Comparison Between a Michigan C Corporation and a Michigan S Corporation
Usually the most important factors that go into a business owner's decision to incorporate have nothing to do with tax issues. Rather, most business people incorporate because they want to shield personal assets from trade creditors and litigation. (Corporate stockholders, unlike sole proprietors, are not personally liable for business obligations.)
However, once the decision to incorporate is made, the next decision that must be made is whether to set up the corporation as a C corporation or an S corporation. The "C" and "S" refer to subchapters in the IRS code that govern each corporation. There are big differences in tax treatment of C corporations and S corporations.
S corporations are pass-through entities. In other words, there is no corporate income tax on an S corporation. Instead, the profits flow through to the shareholders who are taxed at their personal income tax rates on corporate profits. In addition, S corporations allow active shareholders tax advantages such as sharing in operating losses, which are common in business start-ups.
But, while S corporations are terrific for many small businesses, they are not for everyone. There are a number of possible operational and tax disadvantages to S corporations. Potential operational disadvantages include limits on the number of shareholders, limits on the types of shareholders, and the requirement of having only one class of stock. Possible tax disadvantages include immediate taxation of earnings (the downside of pass-through entities) and limited employee fringe benefits.

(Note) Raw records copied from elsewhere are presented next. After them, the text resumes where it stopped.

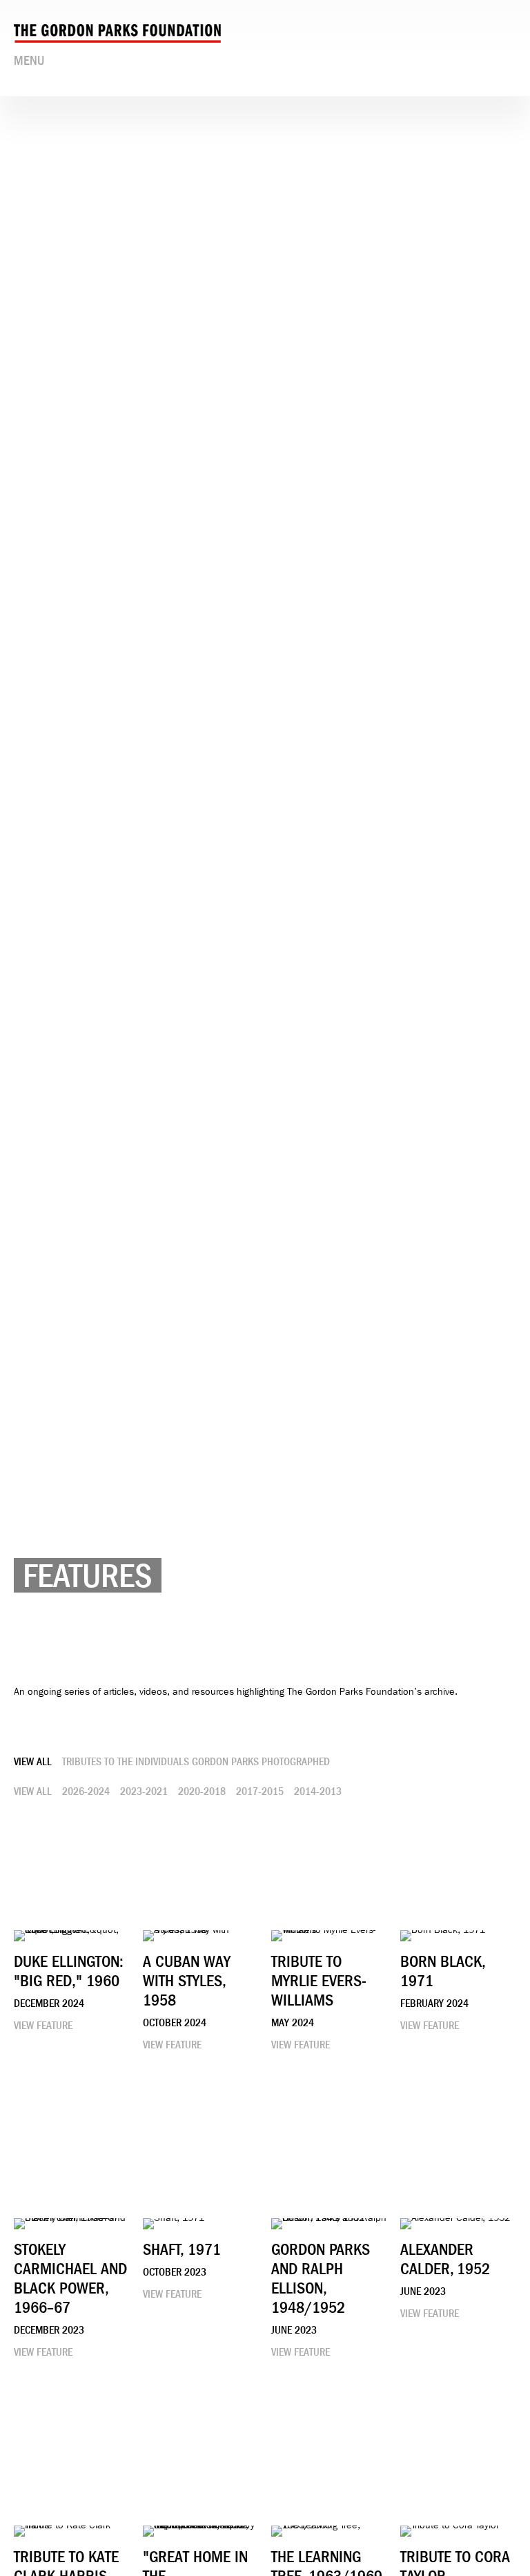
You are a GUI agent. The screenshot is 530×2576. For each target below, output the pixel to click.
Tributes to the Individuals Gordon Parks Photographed (196, 1762)
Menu (29, 60)
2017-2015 (260, 1791)
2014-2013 (318, 1791)
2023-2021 (144, 1791)
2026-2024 (86, 1791)
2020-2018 (202, 1791)
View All (33, 1762)
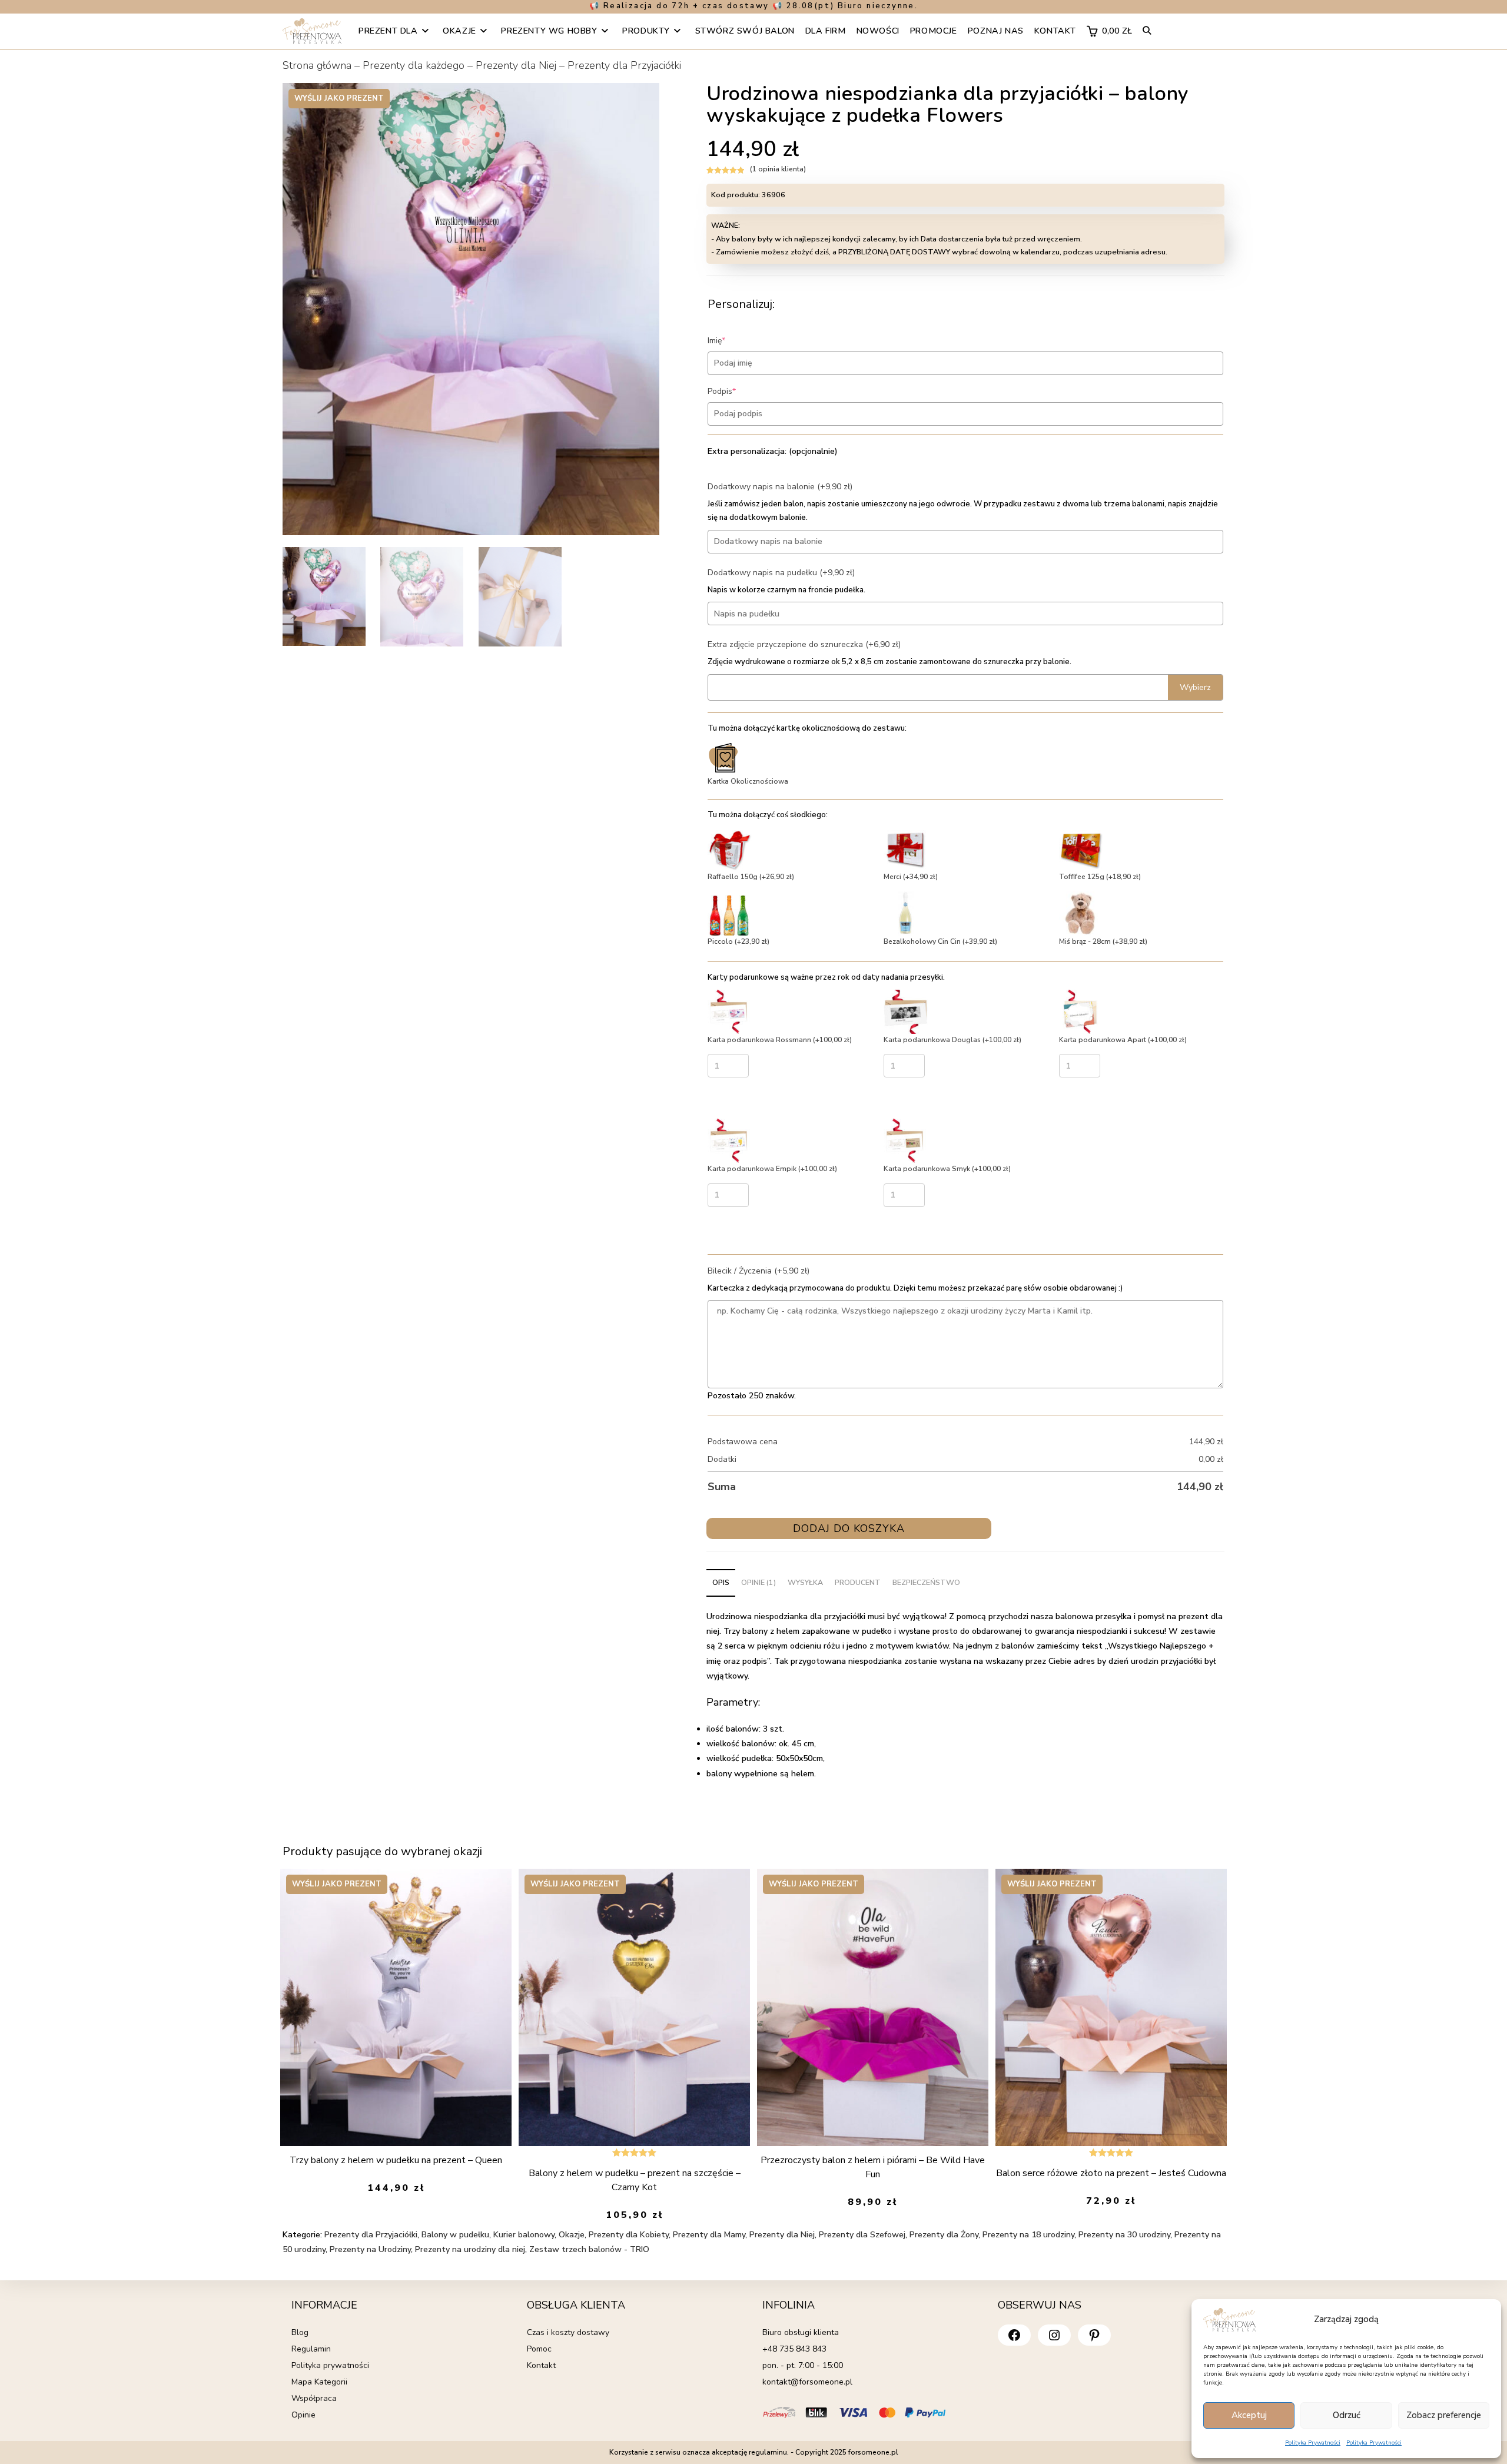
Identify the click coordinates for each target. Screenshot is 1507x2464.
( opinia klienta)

Depending on a business's operations and structure, a C corporation may be a better choice than an S corporation. Generally speaking, most of the "heavy hitters" out in the business world are C corporations. The reason is that C corporations allow for the widest variety of tax-advantaged fringe benefits. There is usually more flexibility in the capital structure of a C corporation, which can also be an advantage over an S corporation. Some of the tax advantages of C corporations include the ability to retain earnings for future growth, income splitting possibilities, increased options for fringe benefits, enhanced ability to claim operating losses (on the corporate level only), tax breaks on dividends received from other companies, and the ability to claim charitable deductions, which other business entities can't. Typically, once a company's annual net income exceeds $100,000, it should seriously consider becoming a C corporation if it isn't already.